INFORMATION SHOWN Start Marker

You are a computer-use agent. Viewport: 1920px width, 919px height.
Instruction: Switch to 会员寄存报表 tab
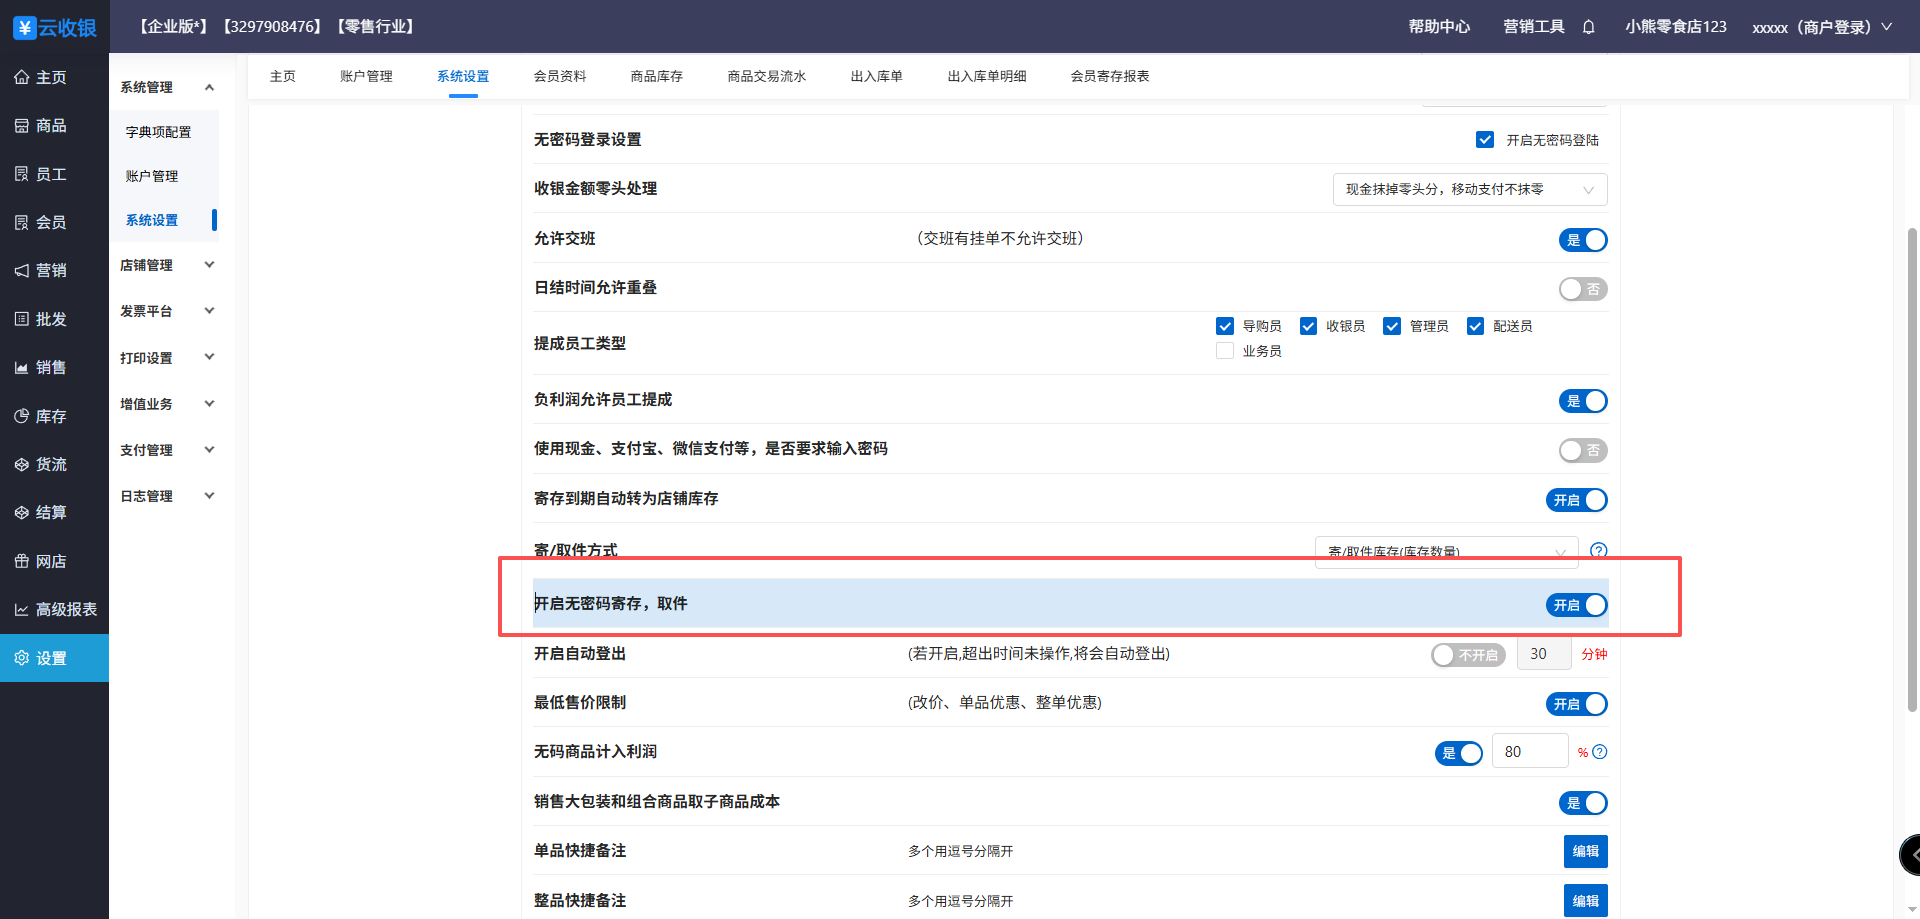click(1109, 76)
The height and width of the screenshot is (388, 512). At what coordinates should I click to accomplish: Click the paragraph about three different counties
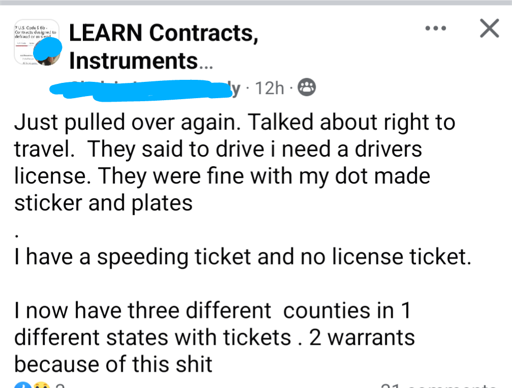214,337
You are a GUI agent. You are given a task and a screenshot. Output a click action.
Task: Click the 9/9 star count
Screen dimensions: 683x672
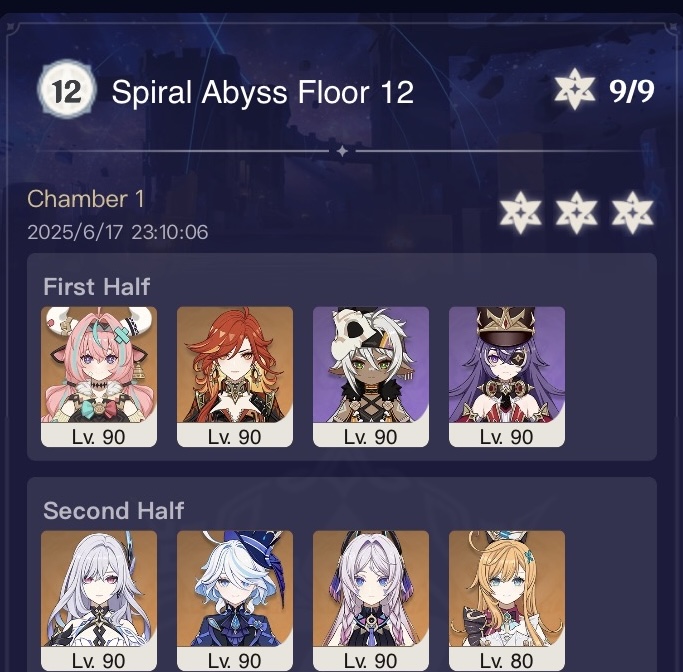[632, 91]
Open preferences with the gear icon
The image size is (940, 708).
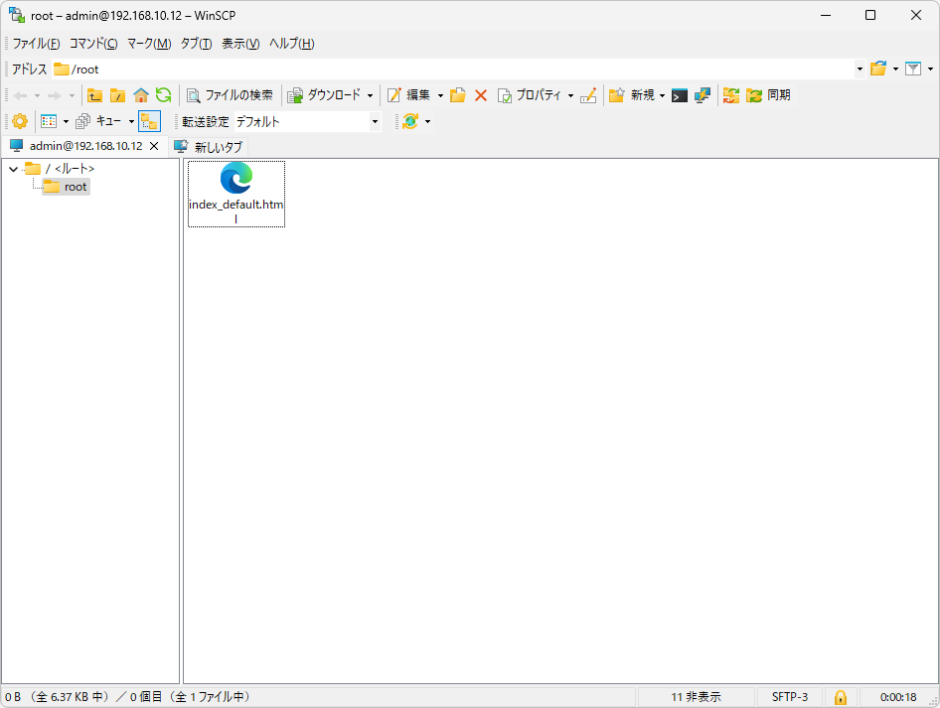[x=18, y=121]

INFORMATION SHOWN End Marker

Skip the pictures and output all entries exactly.

You are a computer-use agent. Viewport: 1920px width, 919px height.
Instruction: Switch to 会员寄存报表 tab
click(1109, 76)
The height and width of the screenshot is (388, 512). At what coordinates should I click to accomplish: Click the paragraph about three different counties
214,337
You are a GUI agent. You are given a task and a screenshot. Output a click action.
Task: Click the 9/9 star count
Screen dimensions: 683x672
[632, 91]
Open preferences with the gear icon
The image size is (940, 708).
[x=18, y=121]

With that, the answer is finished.